The httpsig-go library in the third_party directory already follows best practices with UPSTREAM_COMMIT and UPDATE_INSTRUCTIONS files, and is slated for removal (as of 2025-07-30) once Fleet-required changes are merged upstream. This ADR formalizes these practices as the standard.

Decision 💡

All external repositories requiring Fleet-specific changes will be vendored into the third_party directory following these standards:

  1. 📁 Directory structure: Copy the library's working tree but omit its .git directory to keep Fleets history clean and avoid nested repositories.

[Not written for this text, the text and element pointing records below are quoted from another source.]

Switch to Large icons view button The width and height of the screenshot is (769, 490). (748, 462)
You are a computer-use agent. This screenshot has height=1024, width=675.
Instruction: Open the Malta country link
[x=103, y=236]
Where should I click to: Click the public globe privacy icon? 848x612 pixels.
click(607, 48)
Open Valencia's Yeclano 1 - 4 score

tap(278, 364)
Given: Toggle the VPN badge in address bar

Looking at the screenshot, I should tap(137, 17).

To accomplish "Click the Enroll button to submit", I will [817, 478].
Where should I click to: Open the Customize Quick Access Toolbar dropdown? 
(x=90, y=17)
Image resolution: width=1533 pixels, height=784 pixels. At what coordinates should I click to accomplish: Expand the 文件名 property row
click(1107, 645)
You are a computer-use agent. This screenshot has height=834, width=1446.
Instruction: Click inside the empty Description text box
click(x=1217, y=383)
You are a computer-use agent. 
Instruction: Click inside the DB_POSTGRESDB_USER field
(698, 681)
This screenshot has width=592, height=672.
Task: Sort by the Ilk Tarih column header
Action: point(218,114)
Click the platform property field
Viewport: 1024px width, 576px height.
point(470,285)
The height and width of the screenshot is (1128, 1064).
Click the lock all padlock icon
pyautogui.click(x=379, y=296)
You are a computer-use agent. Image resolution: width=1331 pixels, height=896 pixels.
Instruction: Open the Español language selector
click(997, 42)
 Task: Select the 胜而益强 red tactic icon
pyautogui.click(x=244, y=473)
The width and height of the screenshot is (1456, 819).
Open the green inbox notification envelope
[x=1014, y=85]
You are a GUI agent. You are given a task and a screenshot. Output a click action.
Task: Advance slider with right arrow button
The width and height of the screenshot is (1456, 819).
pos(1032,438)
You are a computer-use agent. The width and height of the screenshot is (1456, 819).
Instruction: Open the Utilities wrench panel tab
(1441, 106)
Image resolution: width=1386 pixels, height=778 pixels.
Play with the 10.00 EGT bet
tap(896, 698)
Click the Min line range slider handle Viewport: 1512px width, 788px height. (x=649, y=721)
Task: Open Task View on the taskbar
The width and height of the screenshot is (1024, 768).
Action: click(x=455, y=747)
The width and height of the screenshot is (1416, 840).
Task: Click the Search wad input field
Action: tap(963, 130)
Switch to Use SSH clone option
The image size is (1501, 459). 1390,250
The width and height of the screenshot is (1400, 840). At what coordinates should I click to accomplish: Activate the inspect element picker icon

  2. 📄 Required files: Each vendored library must include:

    • UPSTREAM_COMMIT: A file containing the exact upstream commit hash that was vendored
    • UPDATE_INSTRUCTIONS: A file containing detailed instructions for updating the library to the latest upstream version
  3. 🔄 Update process: The UPDATE_INSTRUCTIONS file should contain:

    • A copy-paste-able bash block that fetches upstream, checks out the recorded commit, rebases Fleet changes, and updates UPSTREAM_COMMIT
  4. 📦 Migration: Current third-party libraries copied in our repo should migrate to this format whenever they need to be updated

  5. 🗑️ Removal: When a local version is no longer needed because downstream changes have merged into upstream, the library directory should be deleted and dependencies should point to the upstream version

Consequences 🎯

Positive

  • 📏 Standardized approach for managing forked dependencies
  • 📝 Clear documentation trail for tracking upstream changes
  • 🚀 Easier to update vendored libraries with upstream changes
  • 👩‍💻 Simplified onboarding for developers who need to update vendored dependencies
  • 🎉 Clear path for eventually removing vendored libraries when changes are upstreamed

Negative ⚠️

  • 💾 Increased repository size from vendored code
  • 🔒 Possible security risk if vendored code is not updated with upstream fixes
  • 🔧 Manual effort required to maintain UPDATE_INSTRUCTIONS
  • 📅 Potential for vendored libraries to become stale if not regularly updated
  • 📋 Additional process overhead when vendoring new libraries

Alternatives considered 🤔

Status quo: No formal standard

  • Pros: No additional process overhead, flexibility in approach
  • Cons: Inconsistent handling of vendored libraries, risk of missing important files like UPSTREAM_COMMIT, harder to maintain and update
  • Rejected because: As we vendor more libraries, lack of standardization will lead to technical debt and maintenance burden

Long-lived forks with git submodules or go.mod replace directives

  • Pros: Standard tooling, version history preserved, easier to contribute upstream
  • Cons: Violates Fleet's monorepo principle, requires maintaining multiple repositories, could discourage adding necessary dependencies
  • Rejected because: As discussed in ADR-0003 and PR #31079, Fleet has a strong bias for keeping everything in a single repository. The cost of managing multiple repositories outweighs the benefits of this approach.